Extrait de texte
▼

Bien que le Togo n'ait jamais enregistré des revendications spéciales de certaines couches sociales se disant minoritaires, l'on doit constater l'existence de deux groupes ethniques dominants c'est-à-dire: le groupe Adja-Ewe-Mina, représentant 52 % de la population totale du Togo, lequel prédomine dans la fonction publique et le groupe Kabyè-Tem-Losso, représentant 41 % de la population totale du pays et totalisant 75 % des effectifs dans l'armée. Le phénomène de la discrimination raciale est très peu connu du Togo. Il n'existe pas de mouvements ou d'organisations s'inspirant d'idées racistes. Cependant il faut signaler que, depuis le déclenchement du processus démocratique en 1990, le Togo a failli basculer vers une situation d'intolérance ethnique, notamment lorsque certains journaux de la presse privée ont publié des articles tendancieux appelant à la haine ethnique et au tribalisme. Soutenus par certains responsables politiques voulant créer l'insécurité et le désordre, des groupes ethniques se sont soulevés contre d'autres, ce qui a donné lieu à des tueries, à des chasses à l'homme et au déplacement de certaines populations. Pour mettre fin à ce phénomène nouveau, le Gouvernement a réaffirmé que l'unité nationale et la paix étaient une priorité de sa politique. Pour recoudre le tissu social le Gouvernement a initié, dès 1993, des journées de réconciliation, prôné une politique du «grand pardon» et entamé un vaste programme d'éducation et de sensibilisation. Toutefois, on relèvera que pendant la période de troubles sociopolitiques des années 90, aucune sanction du Code pénal n'a été appliquée à l'encontre des dirigeants politiques incitant à la haine tribale ou ethnique.


Examen du rapport

M. REGIS DE GOUTTES, rapporteur du Comité pour l'examen du rapport du Togo, a tenu à rappeler que le Togo n'a pas présenté de rapport depuis son rapport initial de 1981. Le Comité ne peut donc que se féliciter de la présentation de ce rapport et des réponses apportées par le pays à la liste de questions écrites qui lui a été préalablement adressée. Par ailleurs, le Comité se félicite de la tenue récente à Lomé, les 3 et 4 décembre 2007, d'un grand atelier sous-régional sur les problèmes de discrimination raciale et la mise en oeuvre du Plan d'action de Durban.
Pour ce qui est de la situation politique et institutionnelle du Togo, a relevé M. de Gouttes, la description dans le présent rapport s'arrête en 1999, de sorte que l'évolution de 1999 à nos jours n'est pas traitée; aussi, le rapporteur pour ce pays a-t-il demandé des informations complémentaires concernant cette dernière période.

M. de Gouttes a également relevé que le rapport contient peu d'informations ayant trait à la composition ethnique de la population et à la situation démographique globale du pays. La population togolaise, évaluée à environ 6 millions d'habitants, est composée d'une multitude d'ethnies - plus de 36 - généralement classées en six grands groupes, avec leurs langues et leurs dialectes propres, a rappelé M. de Gouttes. La langue officielle est le français, mais depuis 1980 l'Ewé et le Kabyé sont considérés comme des langues nationales enseignées dans les établissements scolaires, a-t-il fait observer.

▲

Données extraites
▼

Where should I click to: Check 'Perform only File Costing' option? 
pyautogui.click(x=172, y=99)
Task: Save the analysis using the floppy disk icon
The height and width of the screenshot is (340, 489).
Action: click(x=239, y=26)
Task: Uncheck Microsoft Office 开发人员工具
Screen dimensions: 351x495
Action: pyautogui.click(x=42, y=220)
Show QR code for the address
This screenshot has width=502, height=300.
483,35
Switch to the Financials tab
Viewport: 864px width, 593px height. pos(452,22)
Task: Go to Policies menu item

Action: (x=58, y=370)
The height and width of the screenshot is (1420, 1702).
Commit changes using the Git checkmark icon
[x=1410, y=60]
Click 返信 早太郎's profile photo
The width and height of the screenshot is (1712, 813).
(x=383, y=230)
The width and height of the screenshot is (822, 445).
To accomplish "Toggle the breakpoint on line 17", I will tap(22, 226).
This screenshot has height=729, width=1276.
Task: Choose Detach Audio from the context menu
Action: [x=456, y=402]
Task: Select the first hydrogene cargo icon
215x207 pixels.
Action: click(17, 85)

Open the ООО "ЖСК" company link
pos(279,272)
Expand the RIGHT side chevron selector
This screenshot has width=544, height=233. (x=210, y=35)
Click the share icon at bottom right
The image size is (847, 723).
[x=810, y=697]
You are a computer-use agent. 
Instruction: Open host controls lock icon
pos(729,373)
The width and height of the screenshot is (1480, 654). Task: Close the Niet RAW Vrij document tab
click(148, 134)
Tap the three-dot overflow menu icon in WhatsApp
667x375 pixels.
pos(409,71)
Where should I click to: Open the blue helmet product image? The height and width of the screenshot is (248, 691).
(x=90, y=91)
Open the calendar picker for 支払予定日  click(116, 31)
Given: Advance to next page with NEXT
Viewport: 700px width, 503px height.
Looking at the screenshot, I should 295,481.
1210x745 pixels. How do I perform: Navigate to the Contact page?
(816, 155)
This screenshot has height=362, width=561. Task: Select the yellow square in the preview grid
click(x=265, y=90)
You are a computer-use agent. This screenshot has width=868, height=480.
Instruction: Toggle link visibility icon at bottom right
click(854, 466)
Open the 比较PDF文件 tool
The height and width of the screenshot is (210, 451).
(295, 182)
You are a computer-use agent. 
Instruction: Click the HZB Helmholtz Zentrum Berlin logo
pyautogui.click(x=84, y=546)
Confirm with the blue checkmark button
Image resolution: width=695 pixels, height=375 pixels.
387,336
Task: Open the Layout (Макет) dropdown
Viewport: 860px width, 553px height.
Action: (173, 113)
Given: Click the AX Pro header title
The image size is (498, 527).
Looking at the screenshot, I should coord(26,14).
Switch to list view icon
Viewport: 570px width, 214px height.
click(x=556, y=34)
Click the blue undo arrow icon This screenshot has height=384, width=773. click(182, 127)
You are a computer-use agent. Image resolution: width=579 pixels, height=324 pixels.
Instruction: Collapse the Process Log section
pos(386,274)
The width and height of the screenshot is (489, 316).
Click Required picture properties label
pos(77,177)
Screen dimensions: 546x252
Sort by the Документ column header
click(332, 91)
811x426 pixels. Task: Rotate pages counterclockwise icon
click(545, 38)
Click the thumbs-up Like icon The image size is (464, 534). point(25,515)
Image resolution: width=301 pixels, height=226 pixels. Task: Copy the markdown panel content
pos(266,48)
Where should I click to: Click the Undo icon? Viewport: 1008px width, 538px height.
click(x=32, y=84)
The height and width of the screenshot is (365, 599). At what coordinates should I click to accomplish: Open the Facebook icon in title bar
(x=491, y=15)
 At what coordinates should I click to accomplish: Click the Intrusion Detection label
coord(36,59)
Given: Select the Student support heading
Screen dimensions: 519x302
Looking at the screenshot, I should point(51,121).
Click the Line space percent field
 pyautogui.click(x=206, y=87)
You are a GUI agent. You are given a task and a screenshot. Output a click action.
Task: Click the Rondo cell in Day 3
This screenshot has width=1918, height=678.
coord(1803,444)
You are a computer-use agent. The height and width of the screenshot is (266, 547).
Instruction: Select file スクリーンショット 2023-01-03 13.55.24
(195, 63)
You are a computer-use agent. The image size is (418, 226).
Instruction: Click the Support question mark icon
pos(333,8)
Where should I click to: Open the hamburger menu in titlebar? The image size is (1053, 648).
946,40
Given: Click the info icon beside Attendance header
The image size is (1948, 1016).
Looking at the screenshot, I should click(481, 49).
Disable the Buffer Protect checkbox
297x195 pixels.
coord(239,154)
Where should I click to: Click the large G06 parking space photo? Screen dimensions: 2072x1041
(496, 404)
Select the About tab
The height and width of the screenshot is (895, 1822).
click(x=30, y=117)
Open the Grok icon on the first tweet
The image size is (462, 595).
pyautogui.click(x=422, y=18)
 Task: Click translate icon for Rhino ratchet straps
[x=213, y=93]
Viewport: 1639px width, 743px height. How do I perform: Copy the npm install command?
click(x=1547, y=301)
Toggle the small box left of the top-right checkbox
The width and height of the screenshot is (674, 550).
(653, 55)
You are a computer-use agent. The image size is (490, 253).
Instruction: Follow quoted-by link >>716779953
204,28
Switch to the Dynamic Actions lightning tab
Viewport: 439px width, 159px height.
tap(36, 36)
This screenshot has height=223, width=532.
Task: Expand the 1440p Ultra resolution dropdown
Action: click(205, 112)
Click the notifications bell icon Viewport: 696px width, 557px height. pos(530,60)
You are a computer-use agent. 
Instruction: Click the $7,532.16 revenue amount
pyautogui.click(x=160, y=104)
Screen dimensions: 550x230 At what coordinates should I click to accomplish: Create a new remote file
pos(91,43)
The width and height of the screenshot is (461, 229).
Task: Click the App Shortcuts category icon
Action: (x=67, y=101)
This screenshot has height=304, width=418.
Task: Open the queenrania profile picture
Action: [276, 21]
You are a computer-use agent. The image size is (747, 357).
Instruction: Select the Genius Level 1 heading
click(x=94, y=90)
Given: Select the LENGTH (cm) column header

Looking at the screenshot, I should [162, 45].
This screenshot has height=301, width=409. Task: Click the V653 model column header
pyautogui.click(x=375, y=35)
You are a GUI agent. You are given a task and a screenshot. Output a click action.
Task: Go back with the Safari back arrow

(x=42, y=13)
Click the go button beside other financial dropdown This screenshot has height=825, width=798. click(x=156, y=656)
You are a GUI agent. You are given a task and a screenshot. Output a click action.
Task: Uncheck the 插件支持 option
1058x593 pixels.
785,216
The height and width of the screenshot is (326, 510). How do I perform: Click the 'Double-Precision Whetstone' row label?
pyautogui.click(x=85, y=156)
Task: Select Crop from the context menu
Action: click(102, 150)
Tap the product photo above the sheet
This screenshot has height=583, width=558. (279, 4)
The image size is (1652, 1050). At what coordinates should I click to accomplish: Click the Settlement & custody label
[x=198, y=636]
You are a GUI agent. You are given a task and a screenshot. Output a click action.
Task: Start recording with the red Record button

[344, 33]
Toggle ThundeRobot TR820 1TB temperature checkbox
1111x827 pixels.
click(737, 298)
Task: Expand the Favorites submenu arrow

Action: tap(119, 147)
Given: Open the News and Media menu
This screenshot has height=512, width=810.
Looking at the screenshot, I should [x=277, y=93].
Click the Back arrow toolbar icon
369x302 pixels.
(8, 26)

▲

Travail à effectuer
A – D'après l'extrait sur le rapport du Togo, quelle part des effectifs de l'armée le groupe Kabyè-Tem-Losso totalise-t-il ?
B – Énumérez toutes les initiatives que le Gouvernement a lancées dès 1993 pour recoudre le tissu social, selon l'extrait sur le rapport du Togo.
C – Poursuivez l'extrait sur le rapport du Togo à partir de sa dernière phrase.

Liste des réponses
A – 75 %

B –
- des journées de réconciliation
- une politique du « grand pardon »
- un vaste programme d'éducation et de sensibilisation

C –
M. De Gouttes a ensuite attiré l'attention sur quelques-uns des facteurs et difficultés qui entravent l'application de la Convention et que, par ailleurs, le présent rapport reconnaît avec franchise à plusieurs reprises. Ainsi, depuis 1990, le Togo a-t-il failli basculer vers une situation d'intolérance ethnique, a rappelé le rapporteur. Soutenus par certains responsables politiques désireux de créer l'insécurité et le désordre, des groupes ethniques se sont soulevés contre d'autres, ce qui a donné lieu à des tueries, des chasses à l'homme et au déplacement de certaines populations. Pendant la période de transition, le Togo a aussi connu des troubles inter-ethniques et des incitations à la haine tribale qui ont occasionné des règlements de compte. Mais, il est par ailleurs admis qu'aucune sanction pénale n'a été appliquée à l'encontre des dirigeants politique qui ont incité à la haine raciale ou ethnique durant cette période, a relevé M. de Gouttes.

M. de Gouttes a par ailleurs noté que le rapport fait état des problèmes que rencontre la justice, laquelle souffre d'une insuffisance de ressources matérielles et humaine et d'un manque de formation, ce qui ne permet pas aux juges d'accomplir convenablement leurs fonctions. Le rapport souligne également les insuffisances en matière de participation effective de tous les citoyens à la gestion des affaires publiques, notant en particulier que les femmes, ainsi que certaines ethnies, comme les peuhls, sont sous-représentés au Gouvernement, à l'Assemblée, dans la magistrature et dans les institutions publiques. En outre, le rapport relève des cas de discrimination à l'égard des femmes, notamment en matière successorale et en matière de scolarisation et d'éducation. M. de Gouttes a aussi noté que le présent rapport reconnaît avec franchise les problèmes rencontrés avec la presse ainsi que les problèmes rencontrés dans le domaine de la santé.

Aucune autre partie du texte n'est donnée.